The wp-site-creator skill sets are very extensive, you can check them all out in the repo.

The Good

The design quality was better than I expected. Not pixel-perfect, but a genuinely usable starting point. The fact that it presents multiple options and lets you steer the direction before committing makes the workflow feel collaborative rather than just “AI generates, you accept.”
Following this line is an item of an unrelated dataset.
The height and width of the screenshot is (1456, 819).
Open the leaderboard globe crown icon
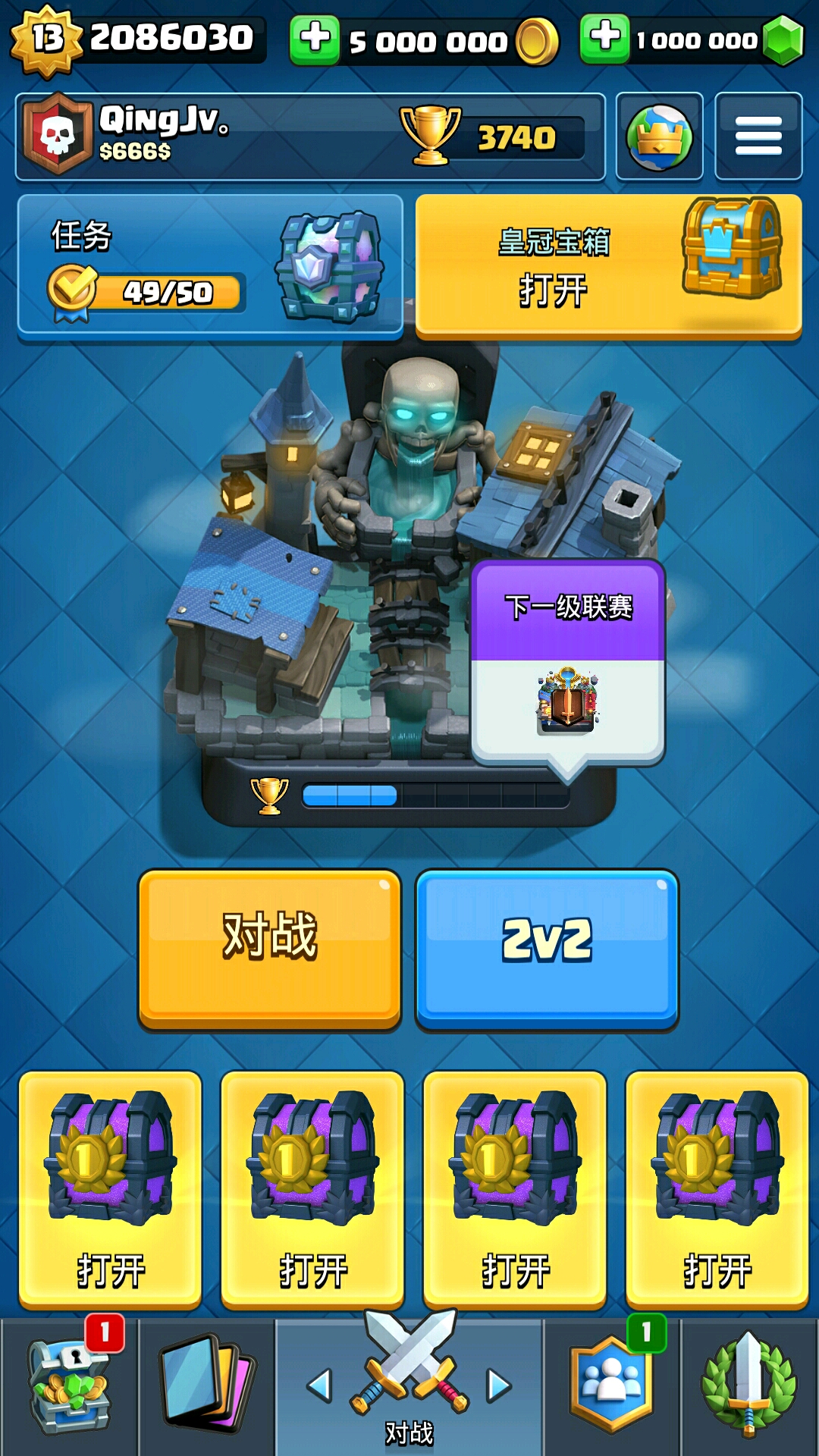coord(659,137)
Speed is the obvious win. From prompt to deployed theme in minutes rather than hours. And because it’s building on proper block theme architecture – not some proprietary system – you can take the output and work with it like any other theme.

The Not So Good

Token usage. If you’re running a capable model like Opus, you’ll burn through your allowance fast. I built two sites today using the same workflow and that used up my daily credit on the Pro plan. It’s not a dealbreaker, but it’s something to be aware of if you’re planning to iterate heavily.

And as I mentioned, the setup isn’t trivial. MCP configuration, WordPress Studio CLI, Cowork plugin installation – each step is manageable for a developer, but stacked together it’s a lot of moving parts for someone who just wants to make a website.

Why This Matters

This is Automattic making a clear move toward agentic AI in the WordPress ecosystem. Not a chatbot that answers questions about WordPress. Not an AI that writes blog posts. An agent that actually builds functional themes by interacting with your local development environment.
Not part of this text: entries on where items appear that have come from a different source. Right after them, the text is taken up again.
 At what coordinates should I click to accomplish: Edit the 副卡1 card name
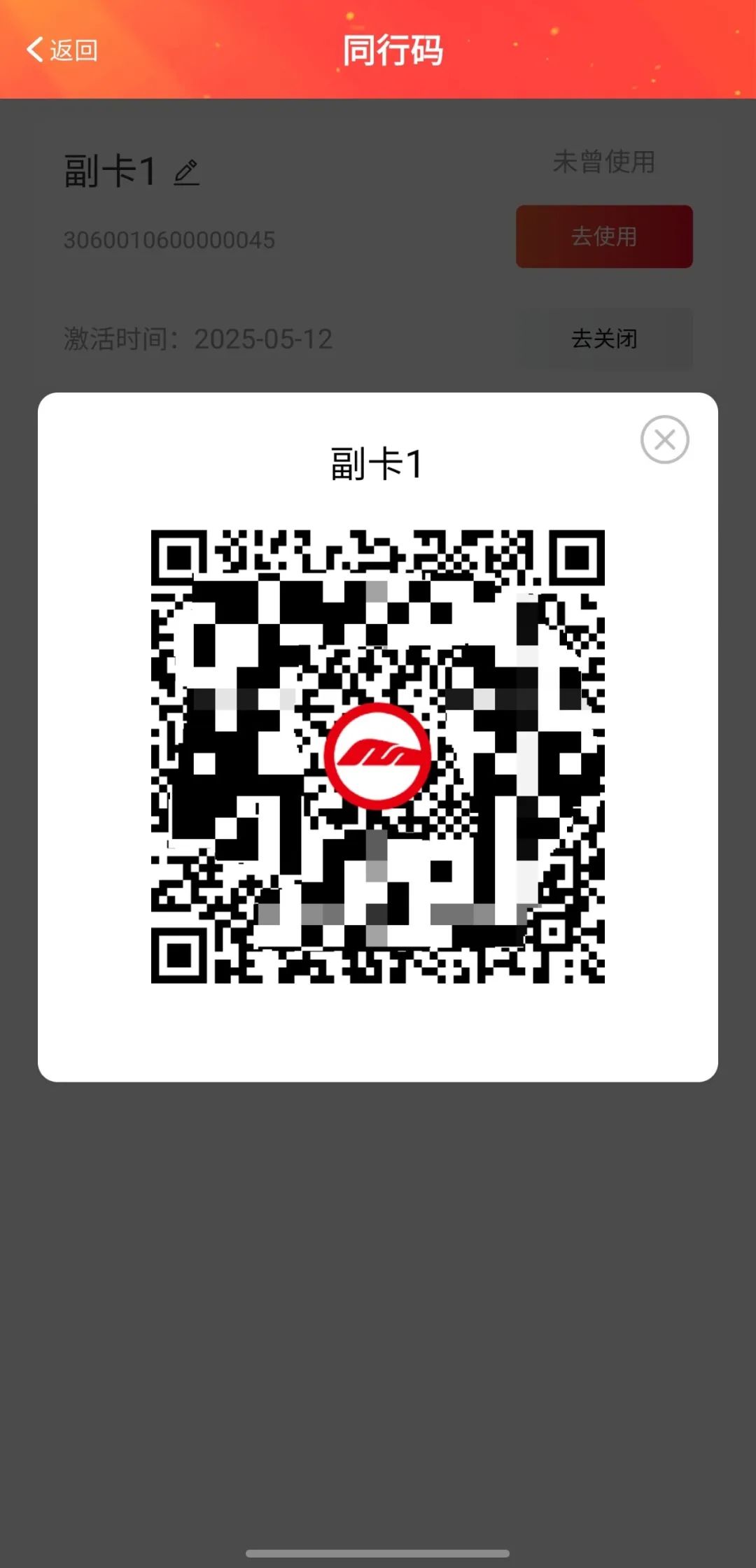[187, 172]
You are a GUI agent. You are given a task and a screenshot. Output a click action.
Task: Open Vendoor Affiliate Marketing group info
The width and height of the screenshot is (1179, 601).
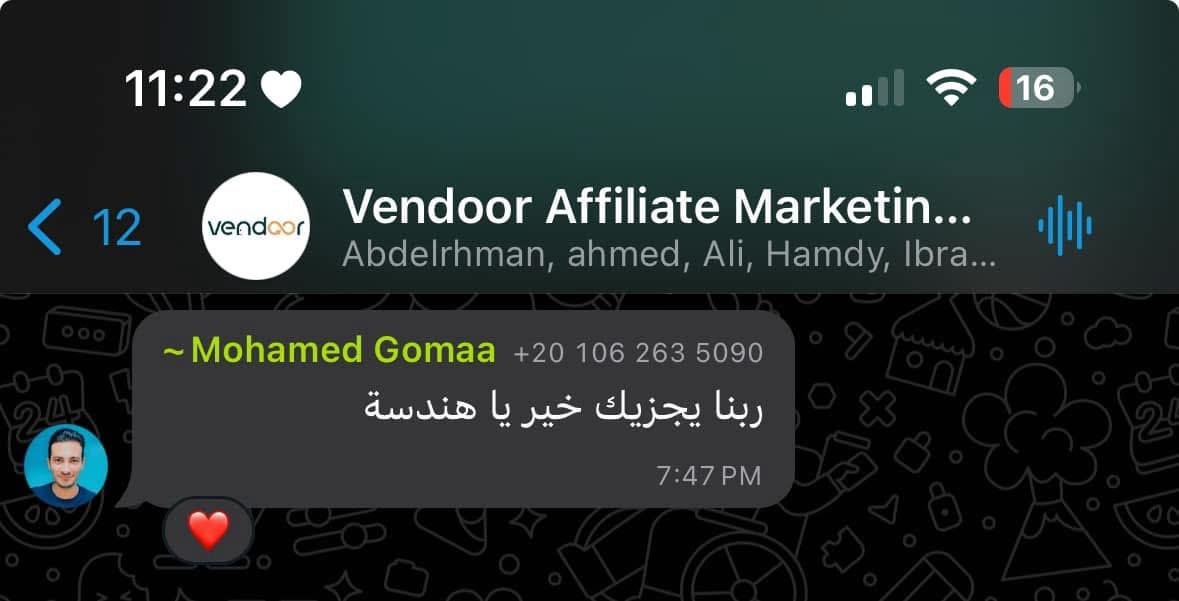point(655,227)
If you saw my earlier video where I created a CLAUDE.md file to do something similar with Claude Code, this takes that idea much further. The engineering here is integrated with WordPress Studio, with WordPress.com’s infrastructure, and with a purpose-built skill set for theme creation. It’s a proper toolchain, not a workaround.

The direction is exciting. Whether it’s accessible enough to matter beyond the developer community – that’s the question that still needs answering.

Try It Yourself

If you’re a developer and you’re curious, the repo is on GitHub. Set aside an hour for setup and have a play. I’d genuinely like to hear what you think.

And if you want to see the full workflow in action, I’ll likely put together a YouTube video walkthrough soon so be sure to subscribe to my channel so you don’t miss it. https://www.youtube.com/@elliottrichmondwp


The tools keep getting better. The access problem hasn’t gone away. Both of those things can be true at the same time.